Look at that death stare – Sibelius probably wrote a thesis at some point. By fi:Daniel Nyblin (1856–1923) – What We Hear in Music, Anne S. Faulkner, Victor Talking Machine Co., 1913., Public Domain

So I got serious. To drown out the noise I made long playlists of symphonic music (mostly Sibelius and Bruckner) which I would listen to without pause. At lunch I’d eat at my desk, watching cartoons online. I worked a strict 8:15 am to 5 pm for six weeks, bouldering three nights a week and slightly alarming my office mates and colleagues. In six days I had first drafts of three chapters, and set my sights on the final one. Sergey was slightly overwhelmed by the amount of work I was asking him to look through, and initially just skimmed through to look at the figures, which as you are gathering, are a major part of my work.

I began to relax and enjoy writing again, but I decided to keep the pressure on and finish as soon as possible so that I didn’t have to think about it any more. I was almost entirely done by 24th Jan, eighteen days after I got back to work. All that was left was a few days of ensuring copyright notices were appended, checking spelling in the bibliography and writing the acknowledgements.

Writing a thesis was a lot harder than I had anticipated. Initially, I thought that it would be fun or at least tolerable, and the fact that everyone else I had spoken to thought otherwise just indicated they didn’t have the right attitude. This was spectacularly naive, as I began to fully appreciate within the first month, where I would find myself drinking more and more low quality espresso in a desperate attempt to convert caffeine into words. I can’t really think of a way to make the experience more pleasant – certainly several people I’ve spoken to have had the same pattern of taking ages on the first few chapters and finishing up the last few very quickly, so perhaps that’s a consolation to bear in mind.

Technical Stuff

I wrote my thesis in Latex, one file per chapter, using includes.

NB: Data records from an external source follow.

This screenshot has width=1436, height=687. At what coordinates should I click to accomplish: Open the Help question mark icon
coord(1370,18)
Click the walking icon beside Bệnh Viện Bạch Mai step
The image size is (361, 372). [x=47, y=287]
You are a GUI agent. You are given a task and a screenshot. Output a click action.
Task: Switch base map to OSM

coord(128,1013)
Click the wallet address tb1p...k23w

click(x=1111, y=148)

This means quicker compile times as you only need to compile each chapter at any time. I used Daniel Wagner’s template to ensure my margins etc. were compliant, and I chose Palatino as a font so that my math text matched nicely. I used one sentence per line to make error finding easier, and this made it straightforwards to use git to manage my thesis (private repo on github). Having version control like git was really useful, especially when reworking large parts of the text.

Figures were done using Illustrator, with one file per chapter and using artboards the width of my text. Latex can include specific pages of a PDF as figures, so I produced one PDF per chapter. Figures with data were done solely in python with matplotlib, and I had several long jupyter notebooks with all the necessary code. These figures were usually saved as PDFs unless PNG gave a drastically smaller filesize. Matplotlib was set to output figures the width of the text, which meant that I could specific eg. size 10 font and know it would exactly match that in the text.

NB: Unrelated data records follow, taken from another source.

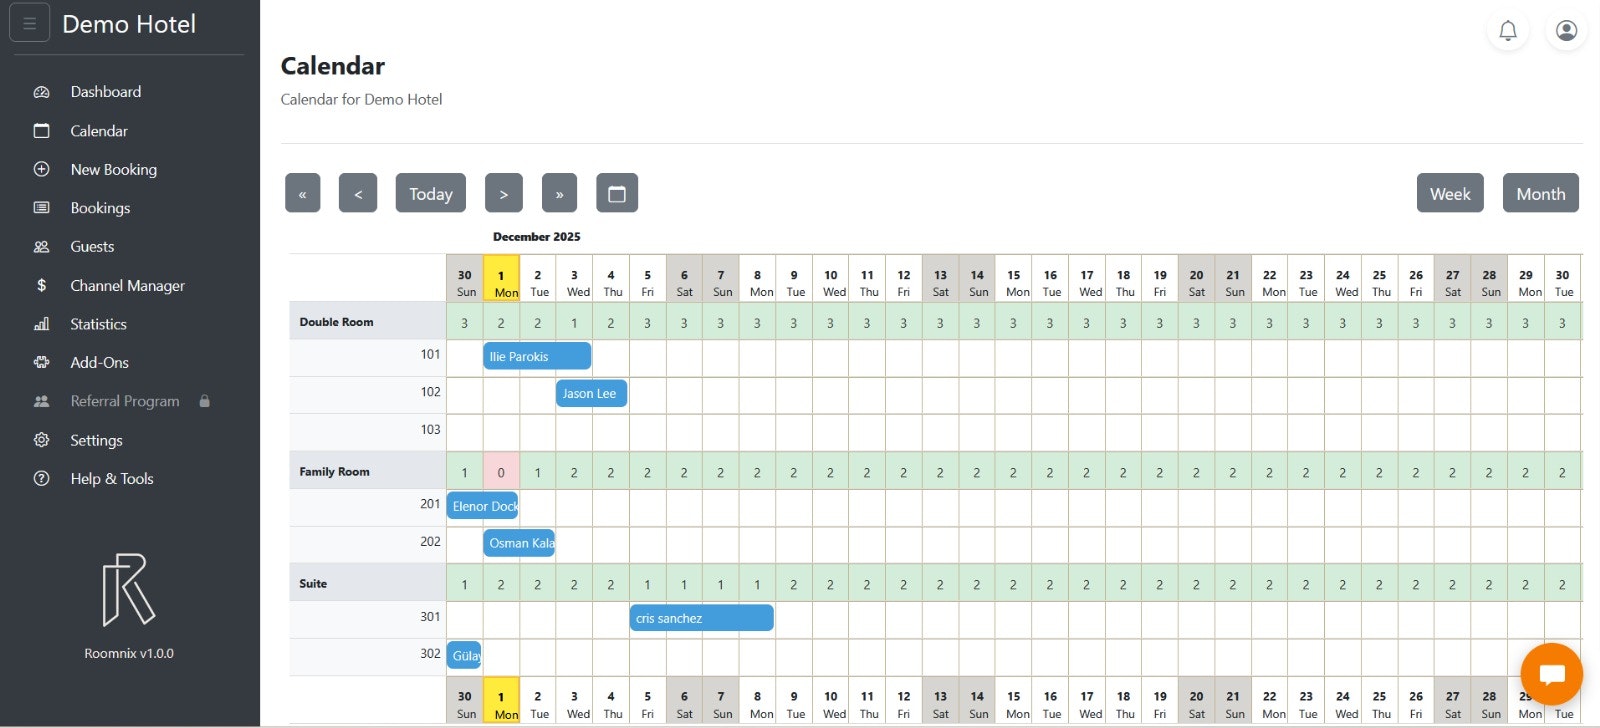Click the user account icon

tap(1566, 31)
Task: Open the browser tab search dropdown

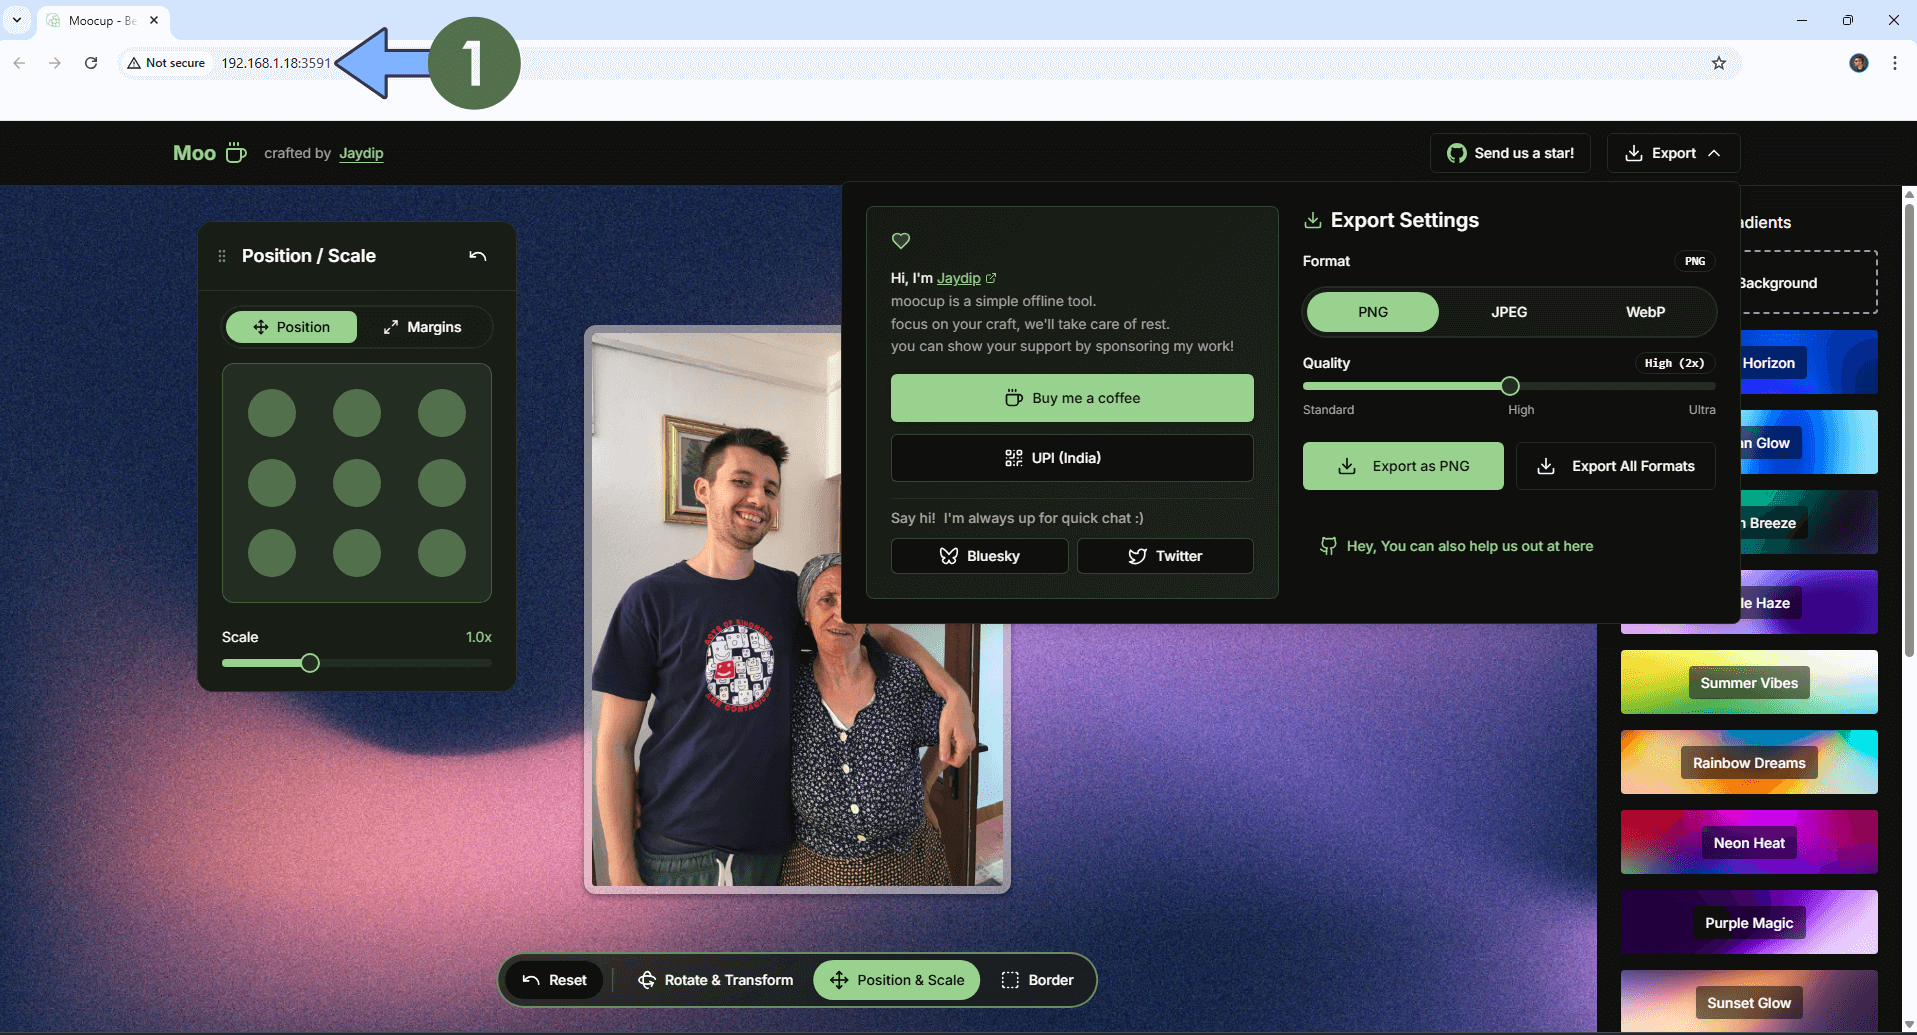Action: click(17, 20)
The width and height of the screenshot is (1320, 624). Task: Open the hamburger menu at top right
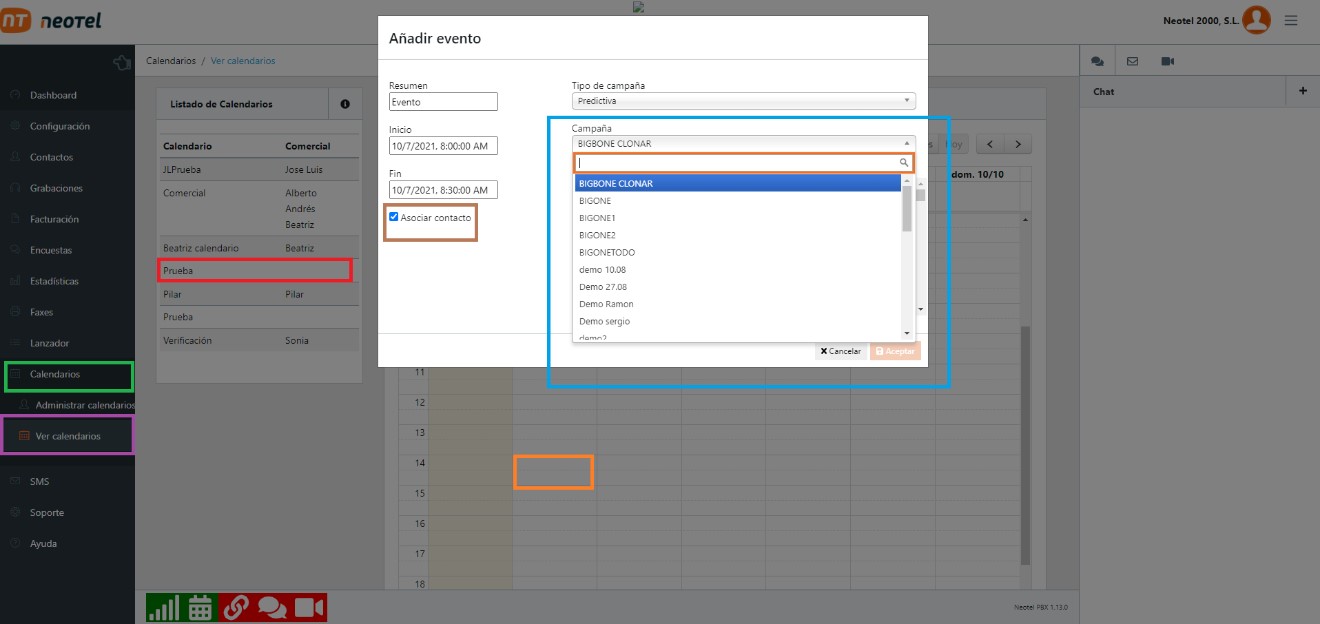[1291, 20]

Landscape triptych – to get the best viewing side, this fills an entire A4 page.

I spent a while writing a neat script to handle figures that fill entire landscape page. The latex file can either produce a print version, in which the figure is rotated onto a portrait page, or a digital version in which the page is rotated (a lot easier for reading on a screen!).

I took a while playing with Biblatex to get [Surname, YEAR] as the citation key, which was DEFINITELY WORTH IT. I also defined plenty of macros for things like x=X mm or JxB which kept cropping up. If I’d done this earlier on I would’ve saved a lot of time.

I definitely learned a lot whilst writing this thesis about Latex, Illustrator, Python and Matplotlib. Looking back there are quite a few things I’d do differently, but making those mistakes was part of the process and probably character building or some tosh like that.

I’m not submitting my thesis for another few weeks as I’d stop being a student and lose my lab insurance before starting my post doc in March, so for now I just help out in the lab and pretend that I’m a post doc already.